### Given request
Copy word for word every line of the items from the line containing "You are a computer-use" through the end of the items, including both ends. Leave the pictures out of your answer.

### Source data
----------------

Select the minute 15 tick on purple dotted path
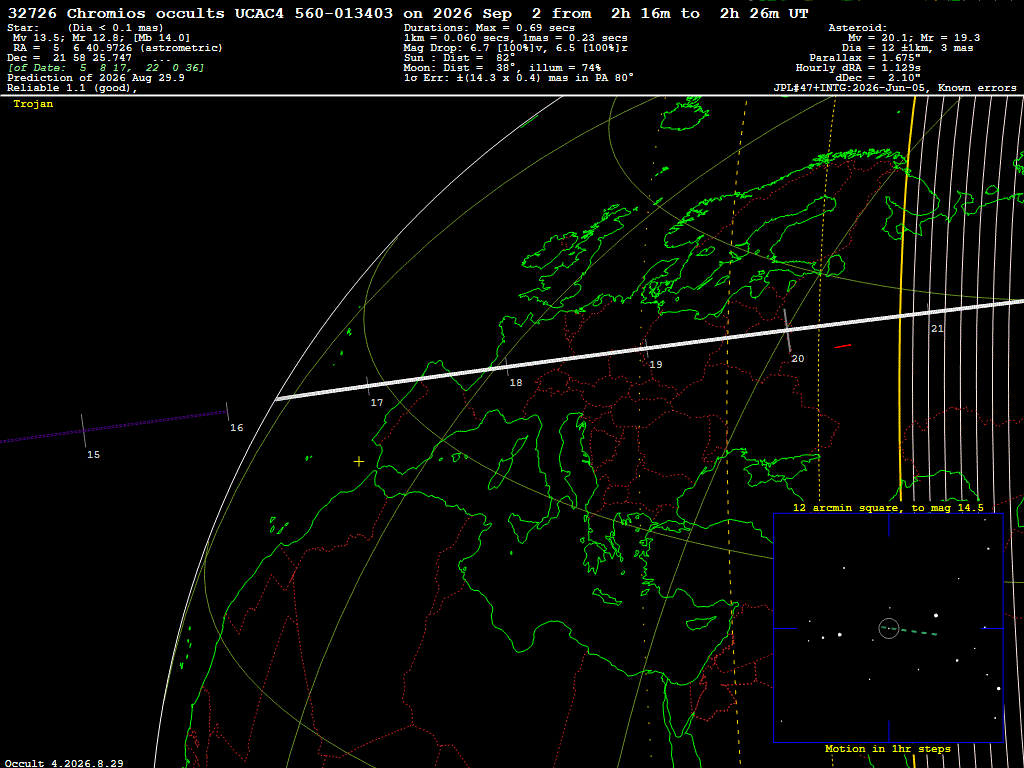pos(83,431)
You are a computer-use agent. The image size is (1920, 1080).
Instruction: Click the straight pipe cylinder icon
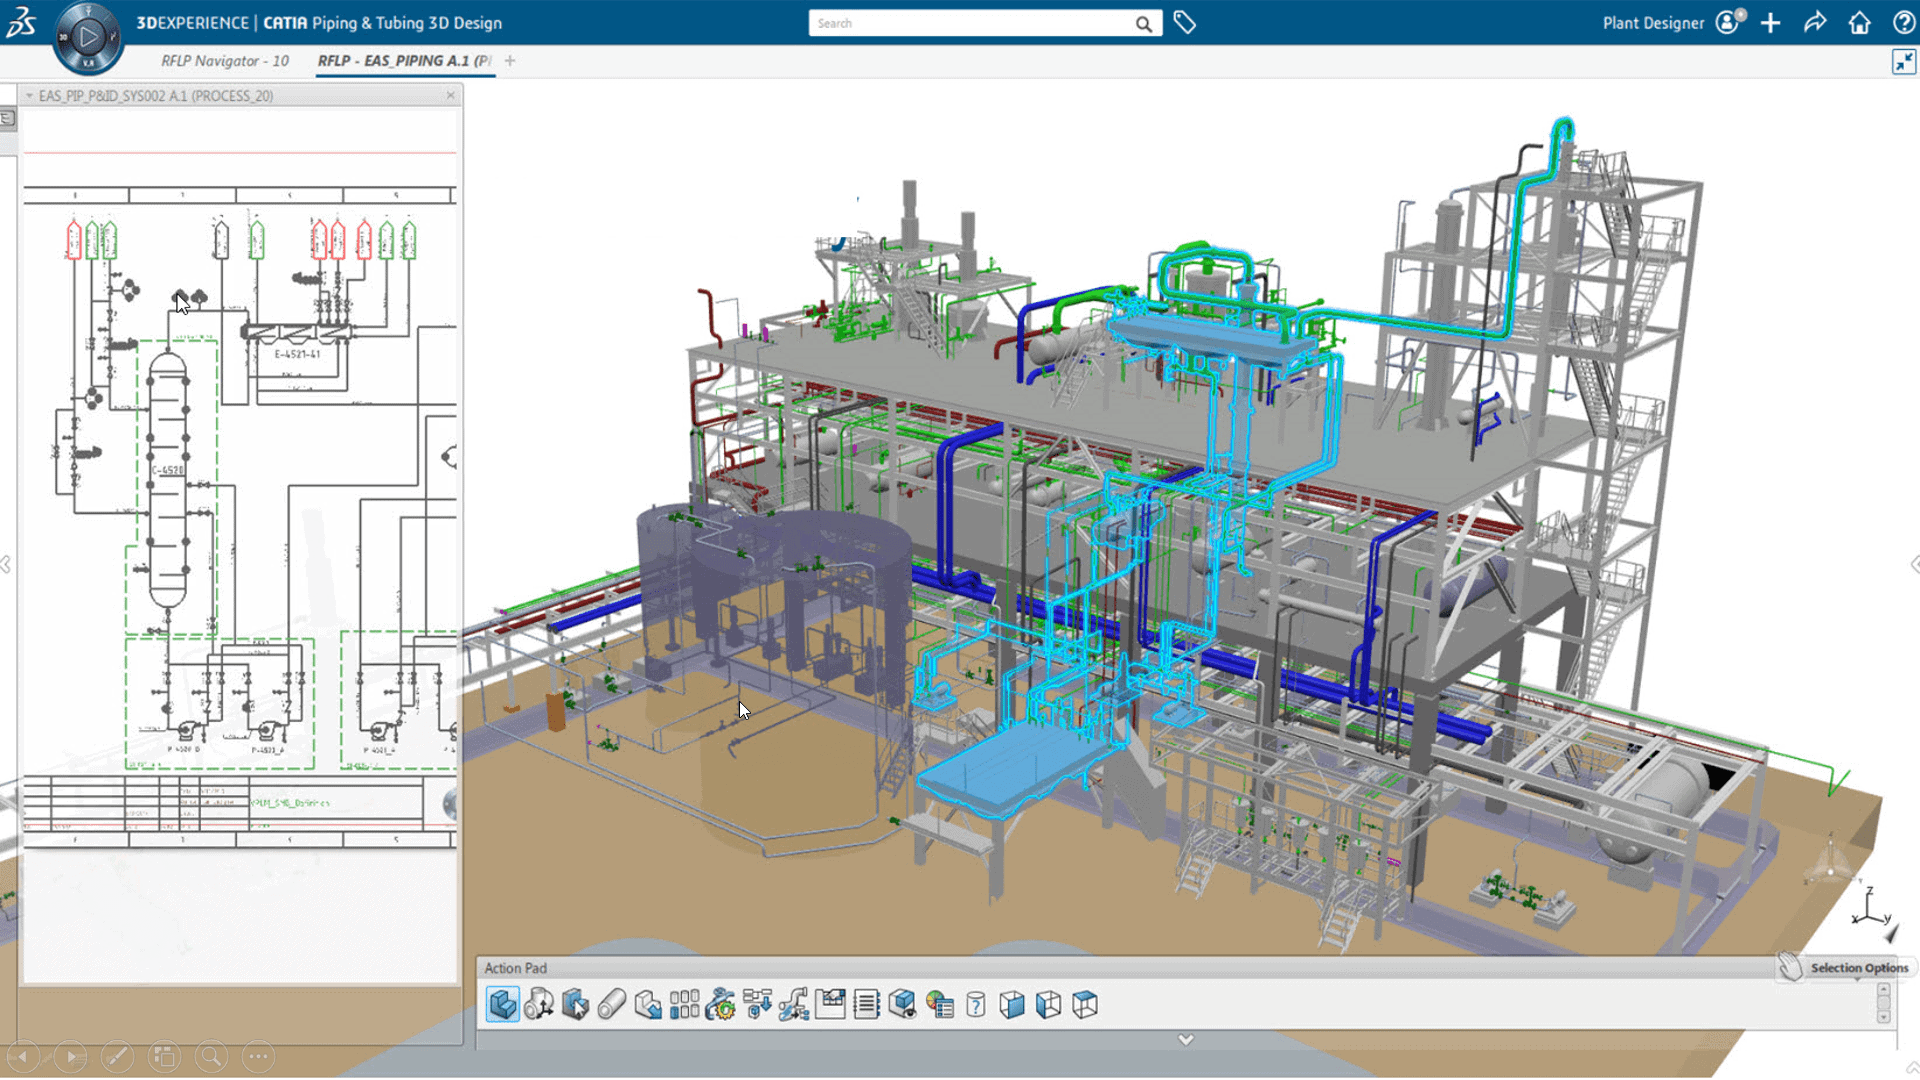[611, 1004]
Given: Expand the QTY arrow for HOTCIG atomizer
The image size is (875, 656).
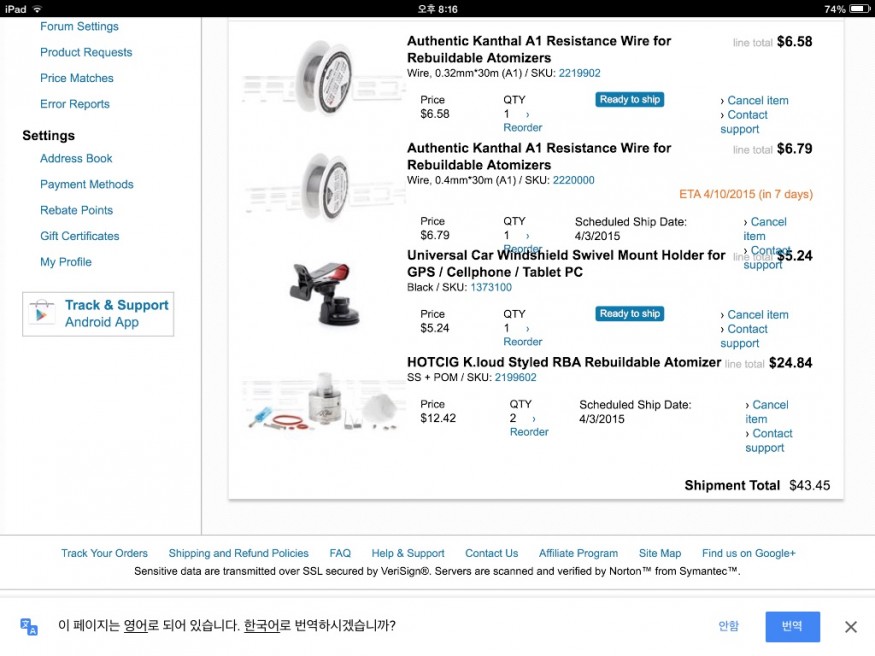Looking at the screenshot, I should pos(534,418).
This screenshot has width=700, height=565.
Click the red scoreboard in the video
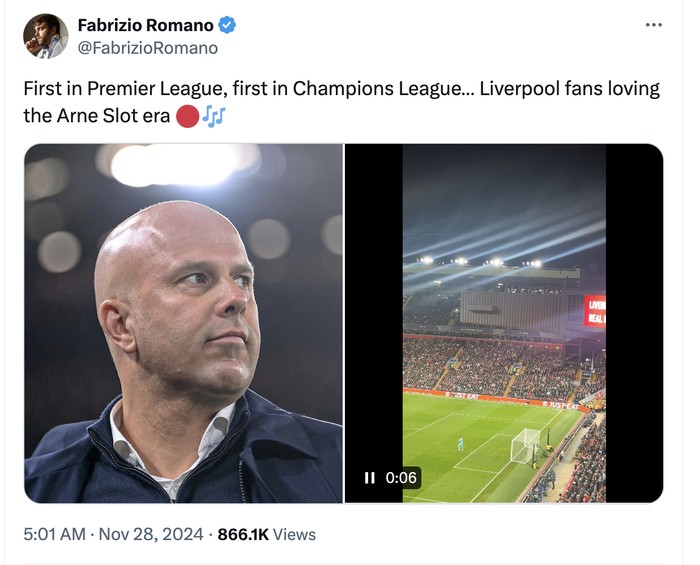[x=595, y=310]
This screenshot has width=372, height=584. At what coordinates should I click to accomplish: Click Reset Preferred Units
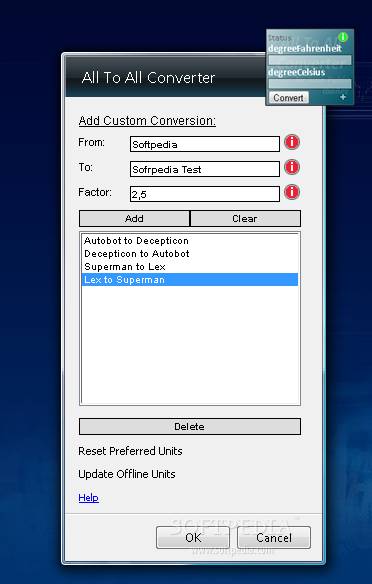(130, 451)
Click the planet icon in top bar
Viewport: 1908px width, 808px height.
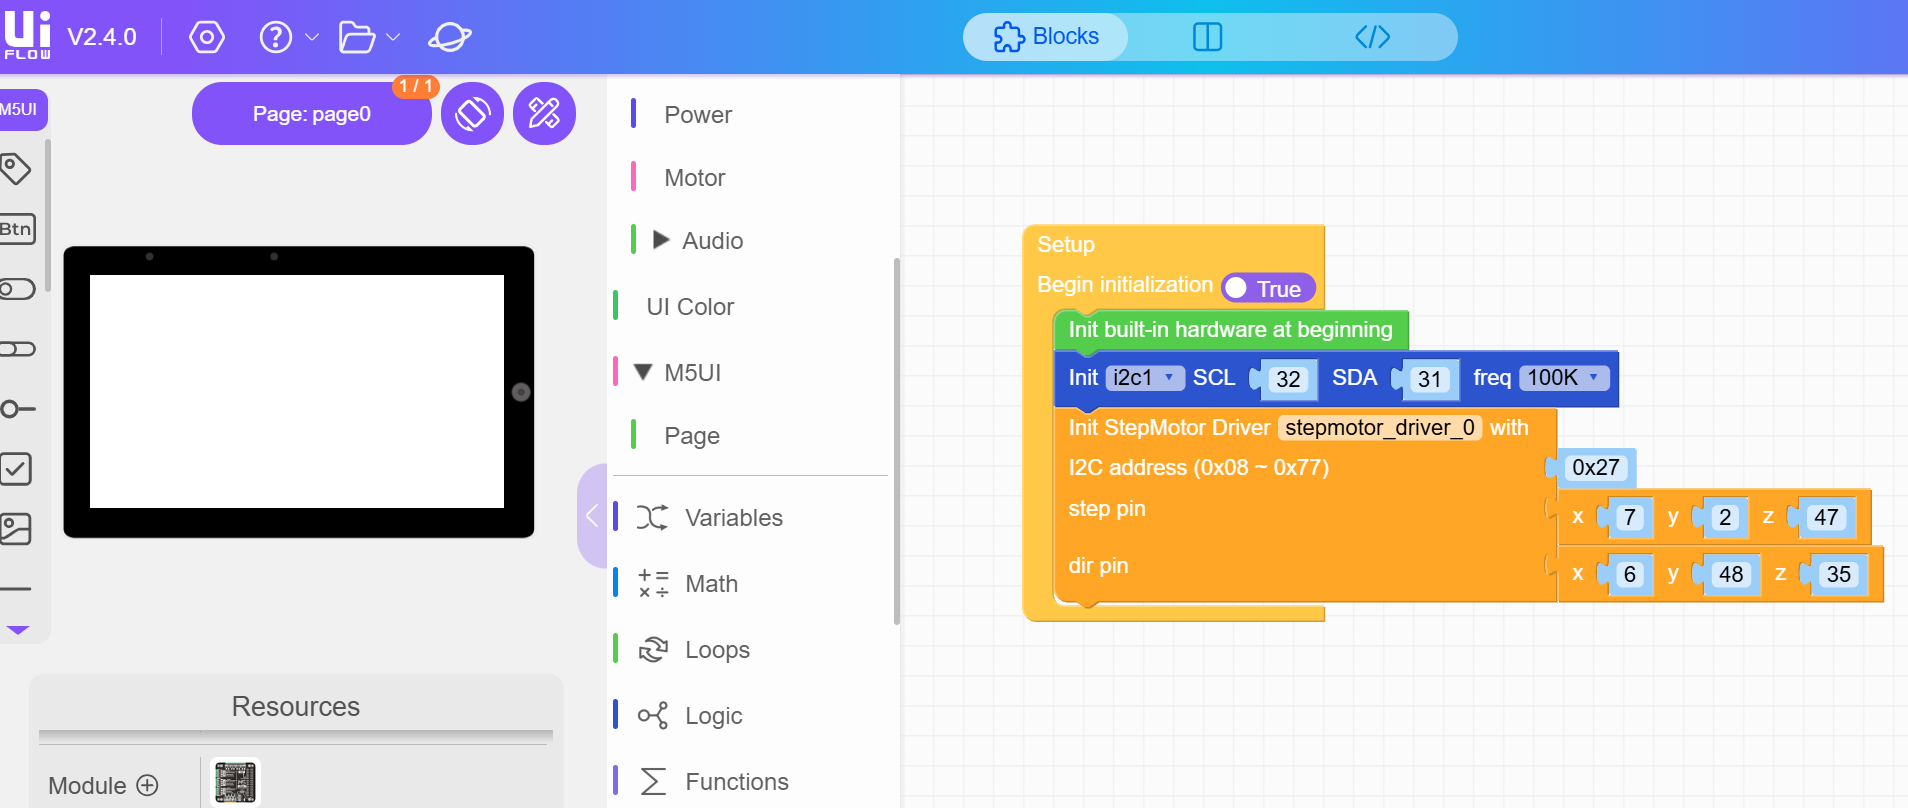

----------------

### Task response
You are a computer-use agent. The image size is (1920, 1080).
Instruction: Click the straight pipe cylinder icon
[611, 1004]
Given: Expand the QTY arrow for HOTCIG atomizer
The image size is (875, 656).
Looking at the screenshot, I should pos(534,418).
This screenshot has width=700, height=565.
Click the red scoreboard in the video
[x=595, y=310]
This screenshot has width=372, height=584. At what coordinates should I click to accomplish: Click Reset Preferred Units
(130, 451)
Click the planet icon in top bar
Viewport: 1908px width, 808px height.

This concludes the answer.